What you will do »
Reproduce the following rows word for word, leaving out the pictures.

Data rows »
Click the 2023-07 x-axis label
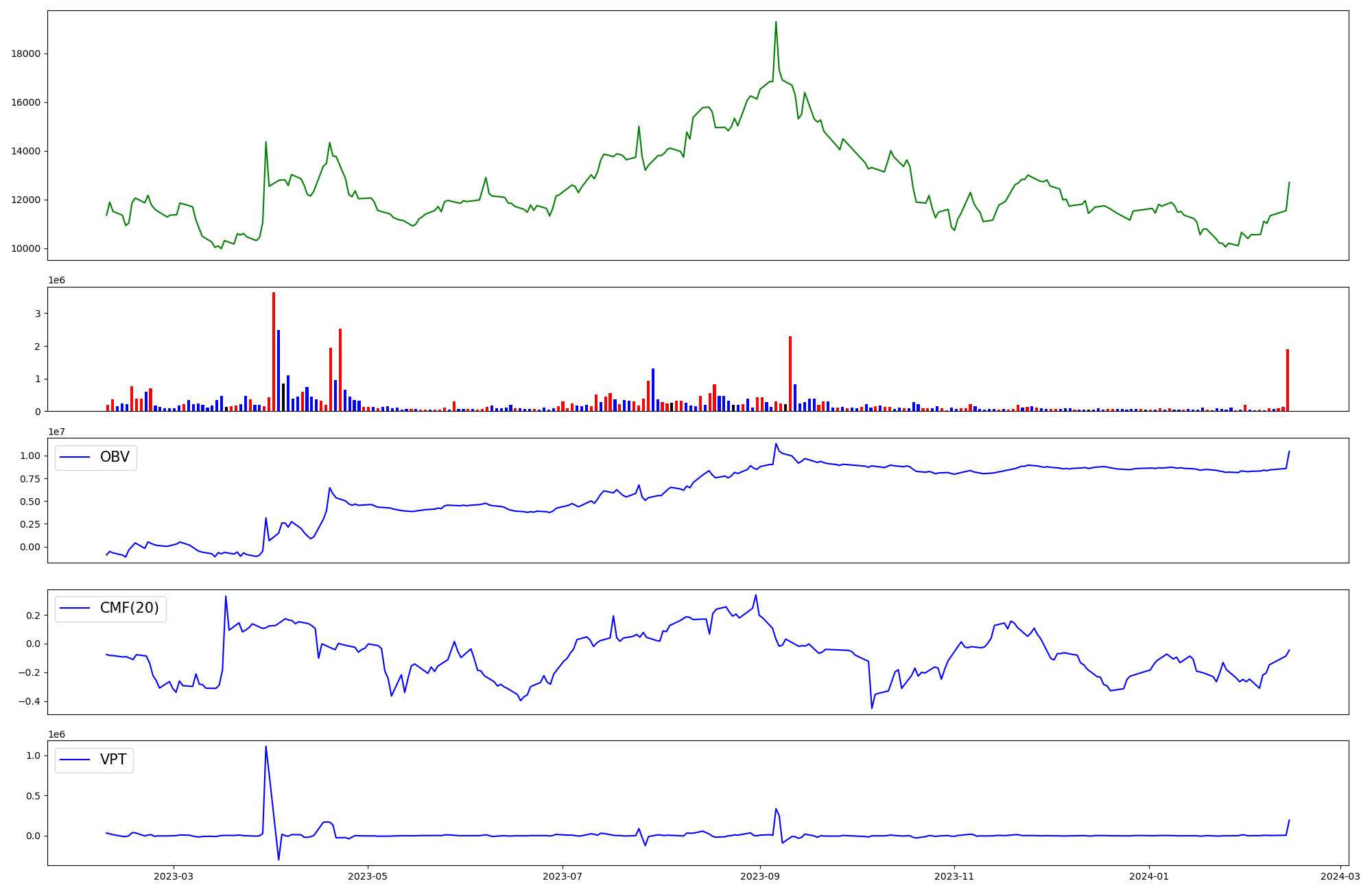Screen dimensions: 1372x892 (563, 876)
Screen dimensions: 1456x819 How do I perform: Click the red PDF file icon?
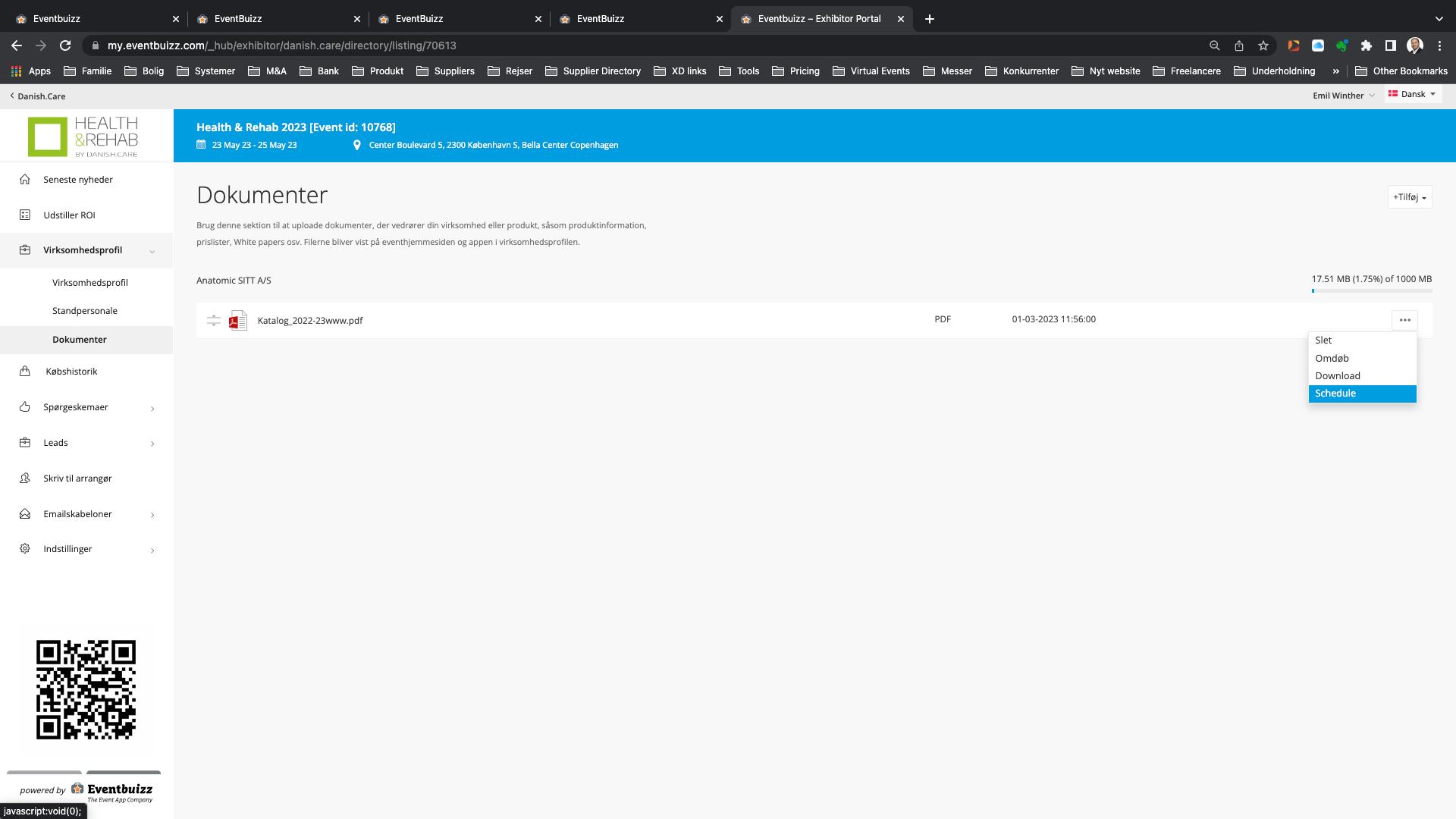(238, 321)
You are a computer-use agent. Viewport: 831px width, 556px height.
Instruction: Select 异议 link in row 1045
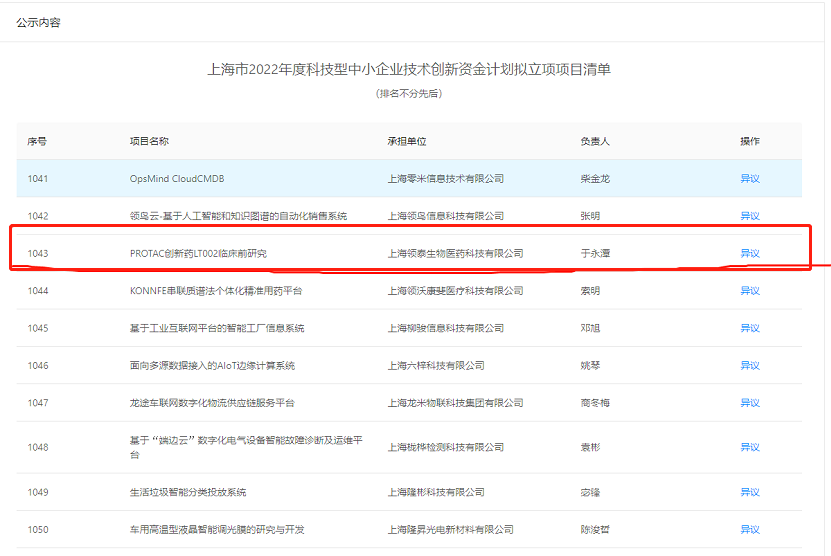tap(749, 328)
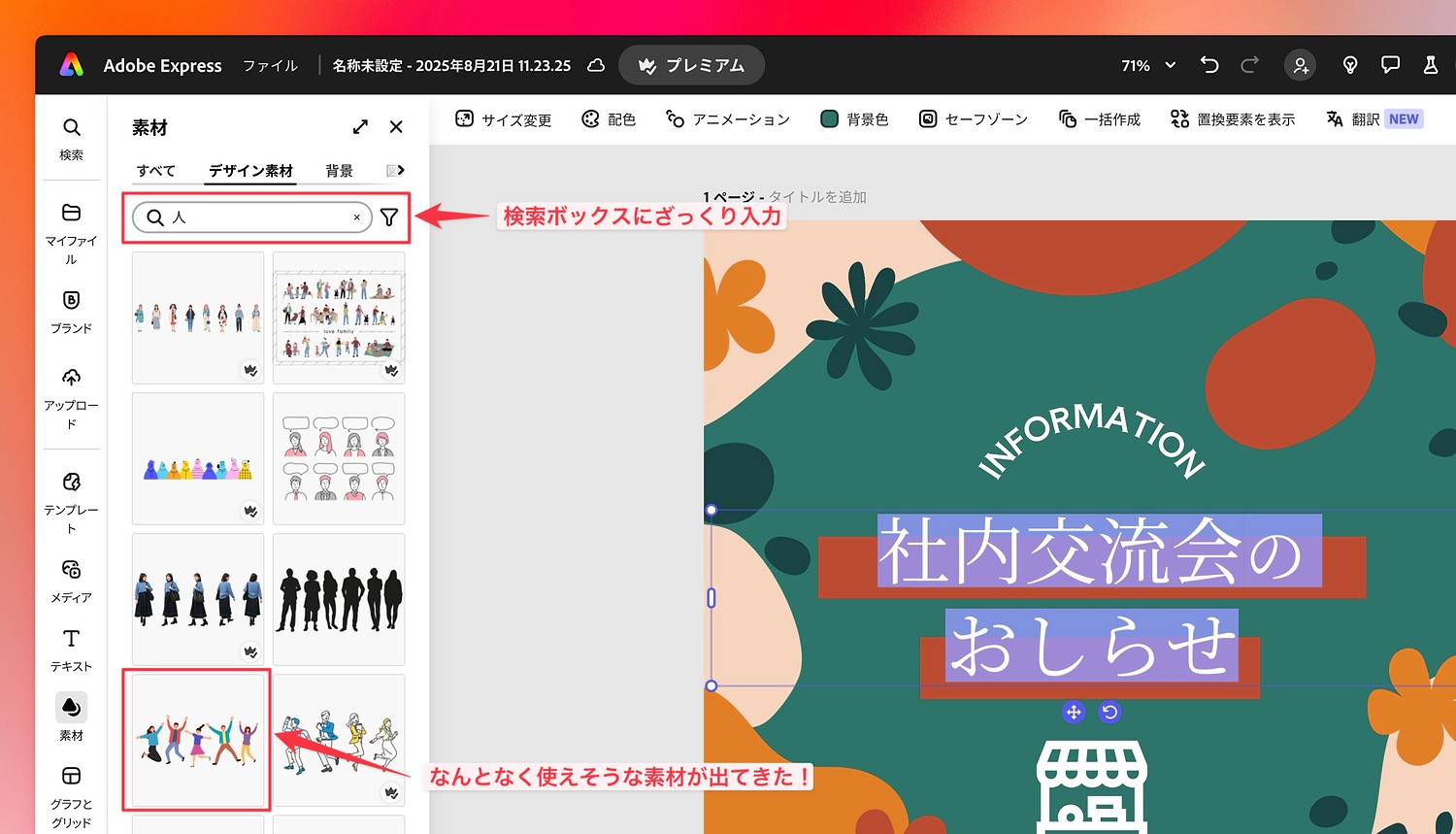
Task: Open the 翻訳 translation tool
Action: (x=1359, y=118)
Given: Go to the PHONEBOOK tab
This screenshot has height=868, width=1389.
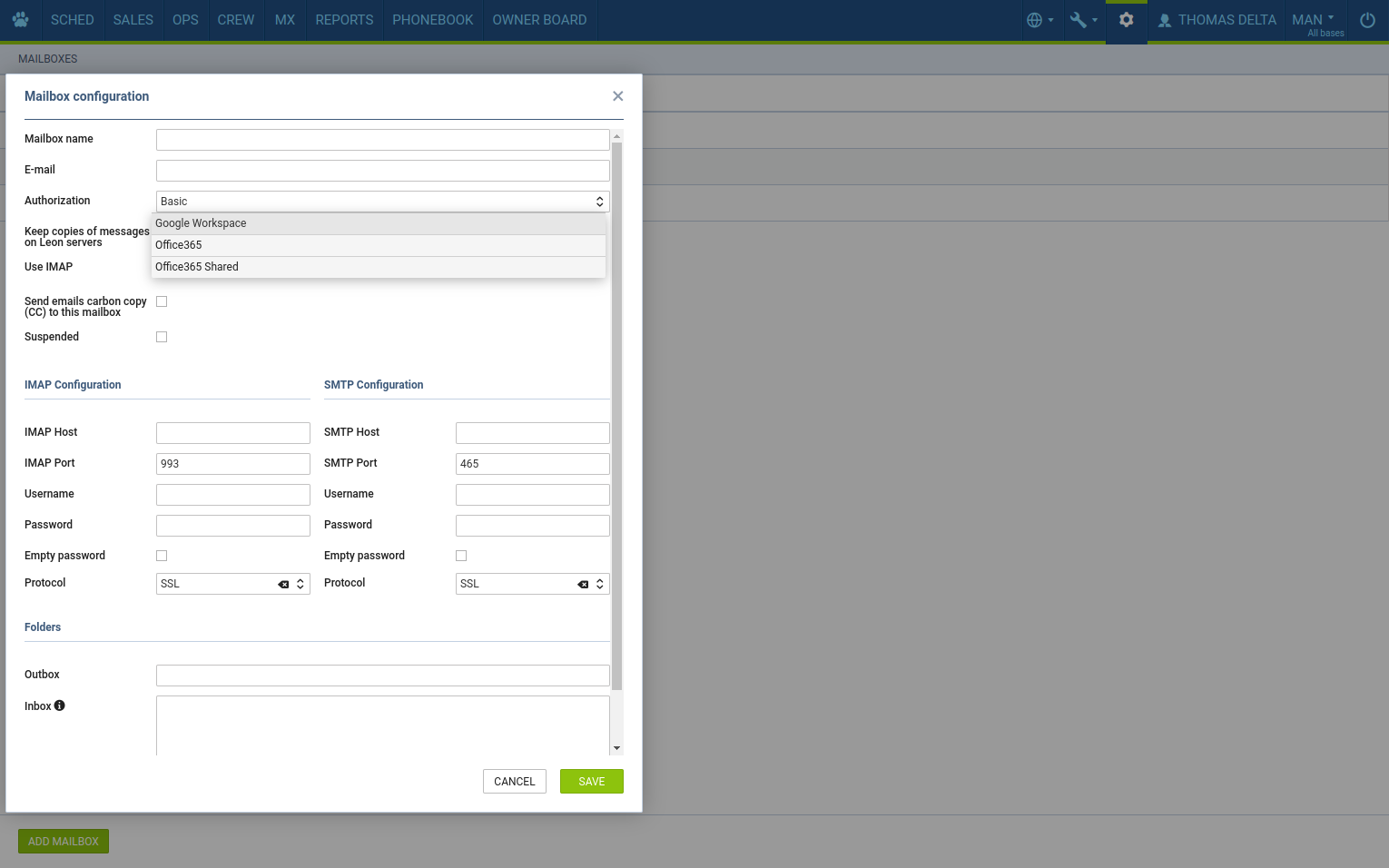Looking at the screenshot, I should tap(432, 20).
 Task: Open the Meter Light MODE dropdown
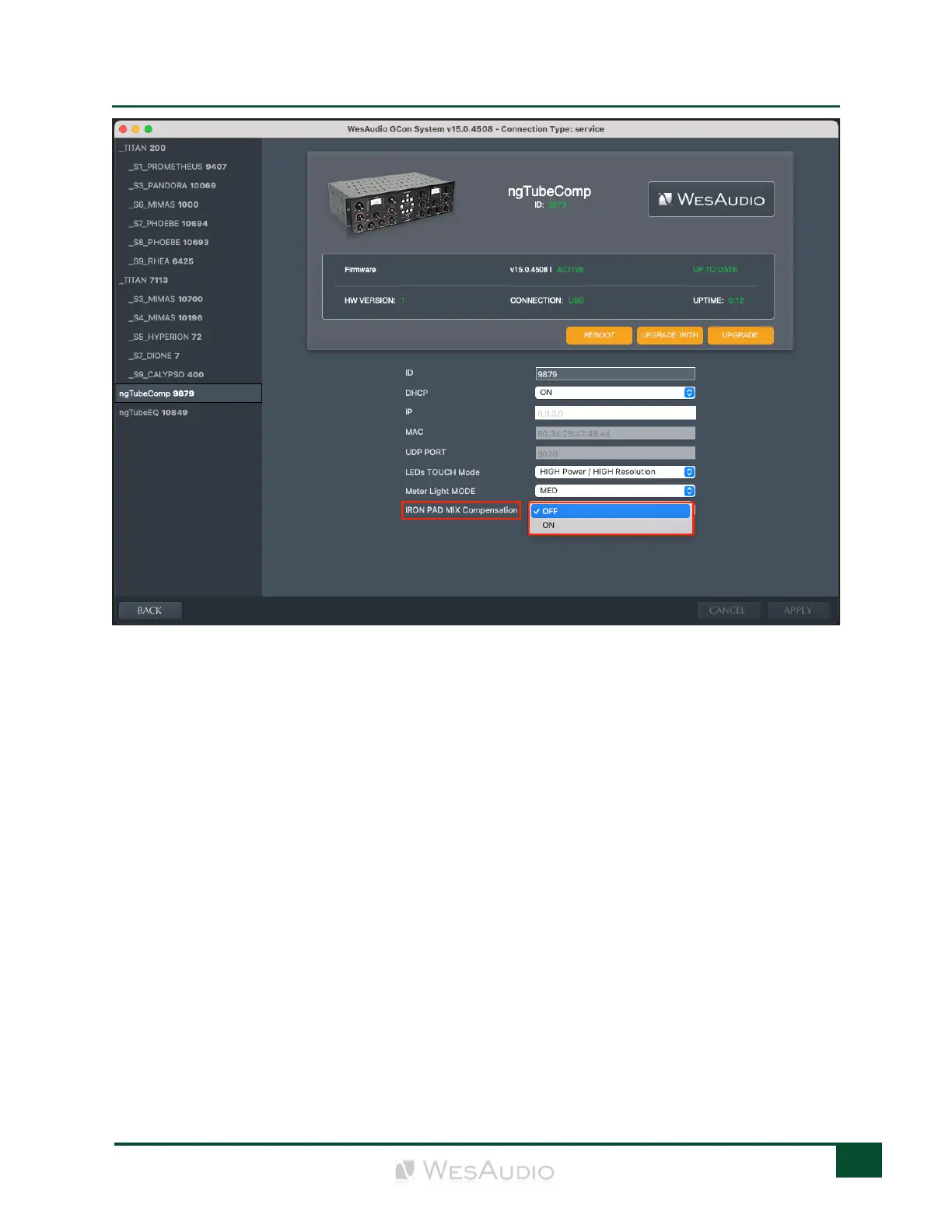[614, 491]
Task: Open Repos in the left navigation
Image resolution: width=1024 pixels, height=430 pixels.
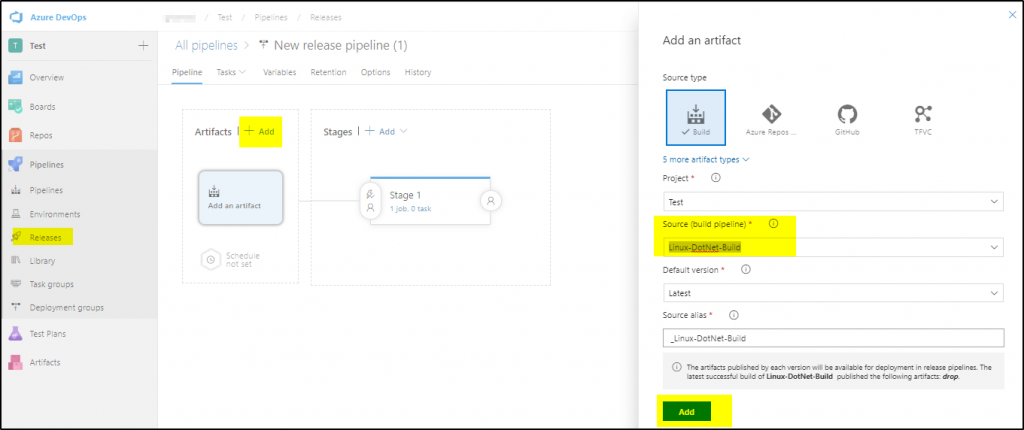Action: pyautogui.click(x=41, y=135)
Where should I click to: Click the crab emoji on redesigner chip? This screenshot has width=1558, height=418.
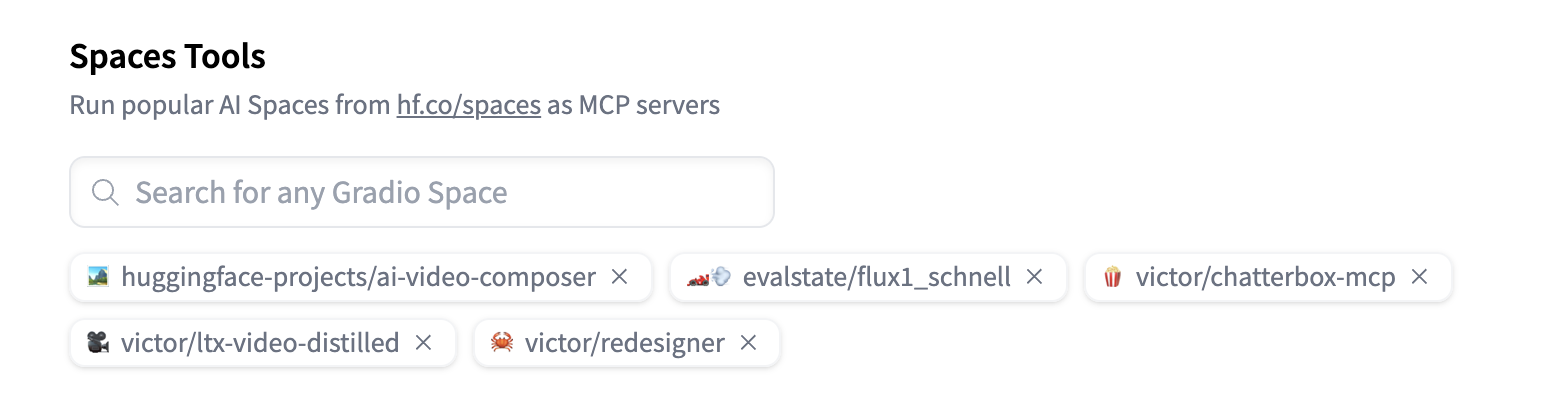502,343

Exercise solution »
Click the 2023-07 x-axis label
Screen dimensions: 1372x892 (563, 876)
Screen dimensions: 1456x819 How do I perform: Click the red PDF file icon?
(238, 321)
You are a computer-use agent. Viewport: 831px width, 556px height.
Instruction: Select 异议 link in row 1045
tap(749, 328)
Task: Open the 翻訳 translation tool
Action: (x=1359, y=118)
Given: Go to the PHONEBOOK tab
This screenshot has height=868, width=1389.
Looking at the screenshot, I should tap(432, 20).
 Task: Open the Meter Light MODE dropdown
[614, 491]
Task: Open Repos in the left navigation
Image resolution: width=1024 pixels, height=430 pixels.
Action: pyautogui.click(x=41, y=135)
Where should I click to: Click the crab emoji on redesigner chip? This screenshot has width=1558, height=418.
502,343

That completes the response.